Text to read.
____

Out of Scope for this Phase

• Allocate prefix to an individual VM in shared network
• VPN and Load-Balancing, port-forwarding
• IPv6-only network/offering

Design & Implementation

API and Schema Changes

This section describes on a high-level the API and schema changes needed for root admins and users:

• Address management:
  • Root admin-only: For public traffic/range, expand createVlanIpRange and related schema which supports adding ip6 range, or introduce a new API `addIPv6Range` which accepts IPv6 in /prefix format (allow accepting /64 or larger to validate input).
  • For isolated/VPC guest networks, expand the existing APIs and user_ipv6_address table for guest VM nics. The list VM response should include IPv6 address in the nics (similarly listNics).
• Network offering:
  • Implement the spec, expand existing list APIs for network offering and VPC offering and related schema.
• Routes and firewall:
  • For firewall rules (for ipv6 address in case of isolated networks or ACL rules) in case of such rules being added, removed or updated - expand/refactor existing APIs. A new addresstype (ipv4 or ipv6) may be introduced for firewall rules to differentiate whether such rules are configured via iptables or ip6tables. Alternatively, this can be determined in the UI or backend based on the rule (whether rule is ipv4/ipv6 address or CIDR).

Service Layer and VR Changes

For an IPv6 enabled network (isolated or VPC tier) in either single stack (ipv4 only) or dual-stack (ipv4+v6) configuration based on the network offering, CloudStack should check and allocate a /64 IPv6 prefix for the network by calculating and finding the next available block which is free (not in used) and with VM and network orchestration services/managers pass suitable configuration to the isolated or VPC VR. The firewall is implemented using ip6tables in the VR using a new chain/zone, if enabled by the network offering. The IPv6 address for VR's nic and guest VM's nics are calculated based on their mac address, also known as EUI-64 address (see the RFC or online guide such as https://kwallaceccie.mykajabi.com/blog/how-to-calculate-an-eui-64-address). VR should configure radvd (or frr in future?) to support the assigned prefix for the guest network or VPC tier and enable certain IPv6/icmpv6 packets (https://datatracker.ietf.org/doc/html/rfc4890).

New default VPC and isolated network offerings with IPv6 enabled (dual-stack)?

____

Required task. Please go on with the IPv6 design text, starting after its final line. The listing comes from a separate source.

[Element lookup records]
____

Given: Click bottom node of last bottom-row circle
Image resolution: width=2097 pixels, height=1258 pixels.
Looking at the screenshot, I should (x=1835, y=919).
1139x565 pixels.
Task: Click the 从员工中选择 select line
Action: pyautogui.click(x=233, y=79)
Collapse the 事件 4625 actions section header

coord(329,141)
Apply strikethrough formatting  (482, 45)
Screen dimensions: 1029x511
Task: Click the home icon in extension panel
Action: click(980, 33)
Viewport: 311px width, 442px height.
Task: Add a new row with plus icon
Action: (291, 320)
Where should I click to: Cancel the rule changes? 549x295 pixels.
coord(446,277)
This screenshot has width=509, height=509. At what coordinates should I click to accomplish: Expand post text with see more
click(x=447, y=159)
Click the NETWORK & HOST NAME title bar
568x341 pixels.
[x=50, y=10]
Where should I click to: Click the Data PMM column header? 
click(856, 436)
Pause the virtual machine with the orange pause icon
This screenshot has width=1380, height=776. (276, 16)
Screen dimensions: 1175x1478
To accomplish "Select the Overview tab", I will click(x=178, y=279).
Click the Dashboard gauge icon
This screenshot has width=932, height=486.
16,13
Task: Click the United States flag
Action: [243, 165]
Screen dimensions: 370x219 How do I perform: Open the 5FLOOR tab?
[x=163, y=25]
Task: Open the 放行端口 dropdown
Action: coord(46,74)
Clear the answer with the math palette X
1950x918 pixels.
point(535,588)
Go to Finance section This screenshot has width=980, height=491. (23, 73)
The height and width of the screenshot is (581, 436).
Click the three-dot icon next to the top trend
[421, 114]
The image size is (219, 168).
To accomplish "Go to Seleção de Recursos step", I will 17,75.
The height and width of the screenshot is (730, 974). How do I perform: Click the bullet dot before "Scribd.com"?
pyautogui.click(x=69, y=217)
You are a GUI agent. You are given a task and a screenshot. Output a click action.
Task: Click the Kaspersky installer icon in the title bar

____

The output.
We need to explore if CloudStack should alter existing default network offerings, or add new ones? Once the network is started or restarted or implemented (when the first VMs is deployed), when the VPC/isolated VR is up and configured, the static routes and any firewall rules are announced on CloudStack's message bus, as well as when firewall rules or ACLs are created/updated/removed.

UI Changes

• Address management:
  • For root admin enable a form to add IPv6 prefix such as /64 to /48 as well as dedicate the autoconfig/default IPv6 lan network (usually a /64) for use in public traffic for systemvms/VR. This may be an explicit option or some way to dedicate the range to systemvms.
  • All VPC tiers get automatic /64 assignments, no input from user required
  • Nics - in the list VM and nics response should export the nic's EUI-64 address, display that in infocard and other places
• Network offering: (both network offering and VPC offering)
  • Based on API changes, ability for root admins to specify options: stack (single stack ipv4, dual stack ipv4+ipv6), IPv6 routing (static) and IPv6 Firewall (this is optional; maybe we can simply reuse the available firewall service with VR/VPC-VR as option?)
• Firewall:
  • Isolated networks: Egress can be expanded to select/toggle between ipv4/ipv6 option to add rules; Introduce a new tab called IPv6 addresses in networks where firwalls are added via → ipv6 address → firewall tab (similar to current UI)
  • VPC: expand the existing ACLs feature where the ipv6 option may be specified to explicitly tell whether the rule is ipv4 or ipv6.
• Routes:
  • Root admin only: Add a tab or add a detail in the Details tab for a network or VPC to list what routes should be added for the VPC or isolated network in the upstream router.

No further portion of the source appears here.